Enfin, AlphaGo créé plusieurs versions de lui-même un peu différentes et joue contre lui-même des millions de parties en essayant de respecter un équilibre de tactique (court terme) et de stratégie (long terme).

Puis comme nous l’avons dit, d’autres sociétés, les Facebook, les Apple et compagnie s’essaient au go, on fait des petits tournois amicaux entre intelligences artificielles. AlphaGo en a remporté 499… sur 500.

Le go comme pierre angulaire de la culture

En mars de cette année, AlphaGo va aller en Corée se frotter en 5 matches à Lee Sedol, légende moderne du go, 9e dan (le plus haut rang) considéré comme l’un des meilleurs joueurs au monde.

joueurs du Xe siècle


Des joueurs de go du Xe siècle. Voilà ce qu’AlphaGo essaie de battre - Tableau de Zhou Wenju/Wikimedia Commons

Pourquoi ? Parce quand moi je joue au go, je joue au même jeu que d’autres humains il y a 2 500 ans. Alors qu’il est évident que notre vision de l’art, des tableaux, des sculptures a changé, l’assemblage de sentiments, de hauts, de bas, de victoires fracassantes et de défaites écrasantes qui constituent le go me connectent du bout des doigts à des siècles d’histoire.

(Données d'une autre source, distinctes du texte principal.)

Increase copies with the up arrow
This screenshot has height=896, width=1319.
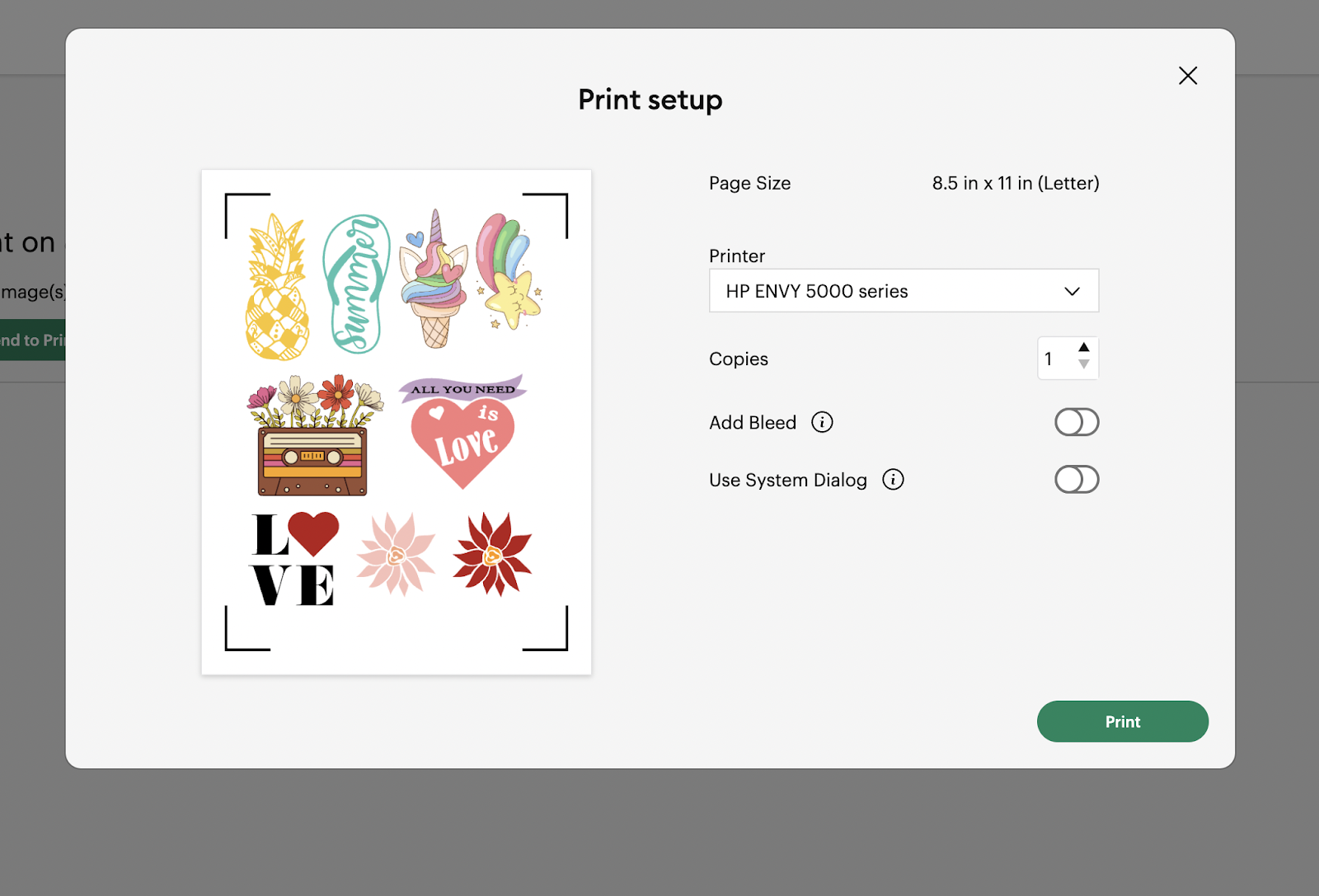pos(1084,347)
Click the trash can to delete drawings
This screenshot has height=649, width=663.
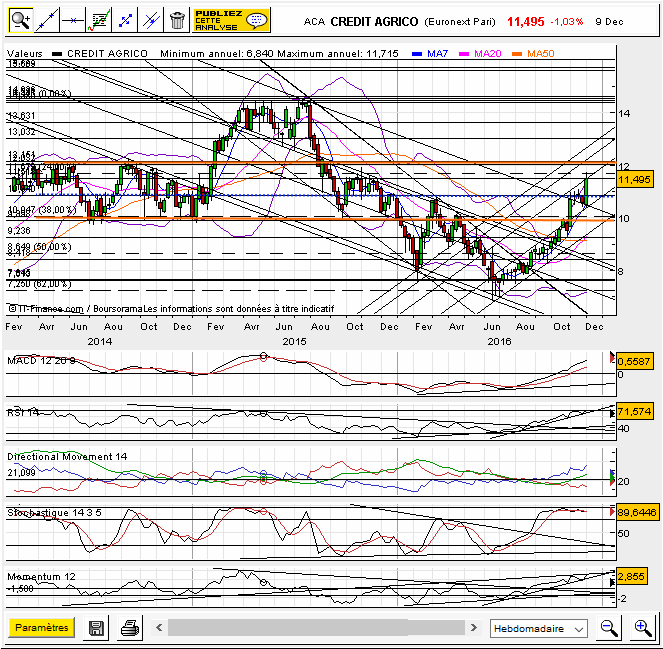coord(177,19)
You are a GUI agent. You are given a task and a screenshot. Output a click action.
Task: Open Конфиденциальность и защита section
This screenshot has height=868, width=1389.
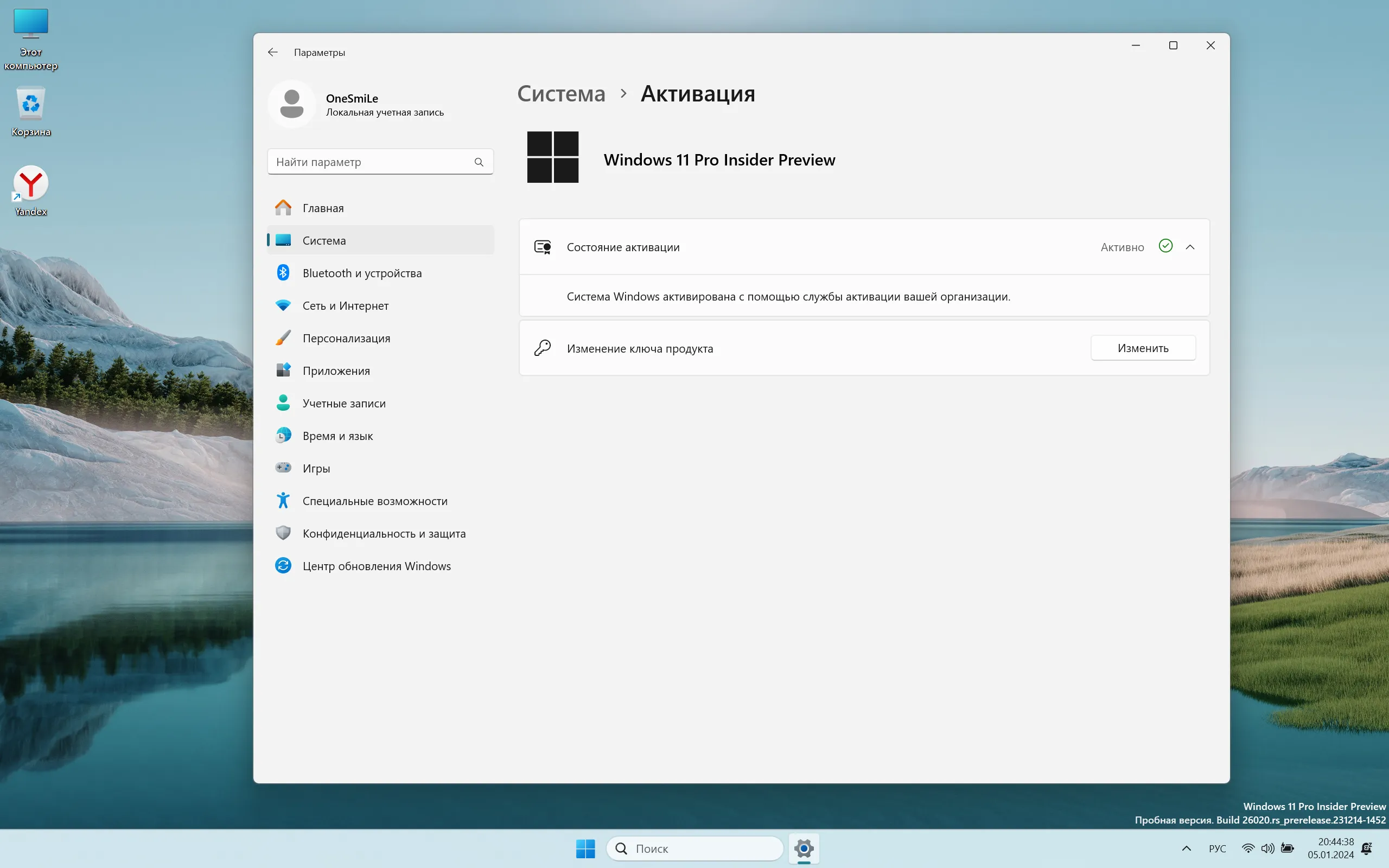click(x=384, y=533)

La façon dont on mange, dont on marche et dont on parle a changé, mais nous jouons encore au go comme il y a 1 000 ans.

D’une certaine façon, le go comme les échecs avant lui représente une victoire de la machine non pas sur l’intelligence, mais sur la culture humaine : les scientifiques commencent à montrer que la machine peut prendre part à nos jeux et à notre Histoire et abattant le go, symbole de raffinement chez la noblesse et l’aristocratie de certaines de nos cultures humaines, pinacle de la subtilité et de l’intelligence tactique, AlphaGo battant Lee Sedol n’est pas du tout une menace pour nous humains mais bien un pied dans la porte dont nous ne nous déferons pas.

Peut-être (sûrement) seront-elles trop vite trop intelligentes pour nous, pas forcément conscientes d’elles-mêmes (pour peu qu’on comprenne un jour ce qu’est la conscience) mais trop forte à tout ce que nous faisons pour que nous les maîtrisions, ces intelligences artificielles…

Mais pourquoi sommes-nous allés sur la lune déjà ? Parce qu’on en était incapable, parce que c’était impossible et que des imbéciles voulaient accomplir l’impossible.

C’est la raison pour laquelle l’IA se frotte au go mais dans quelques années elle écrira des romans, parlera naturellement, comprendra nos lois et sera peut être capable de nous en proposer des meilleures… Parce qu’aujourd’hui c’est impossible et que des gens ont décidé de rêver grand.

Et si au-delà du tour de force culturel, cette première victoire au go est aussi un exercice pratique pour la machine, tentant d’appliquer ses méthodes d’apprentissage à des règles codifiées, d’apprendre notre monde et de faire avancer les méthodes de calcul moderne, il n’en reste pas moins que ça n’est plus juste une grosse calculette qui va plus vite que nous, mais un pas marquant vers le début de la révolution des intelligences artificielles.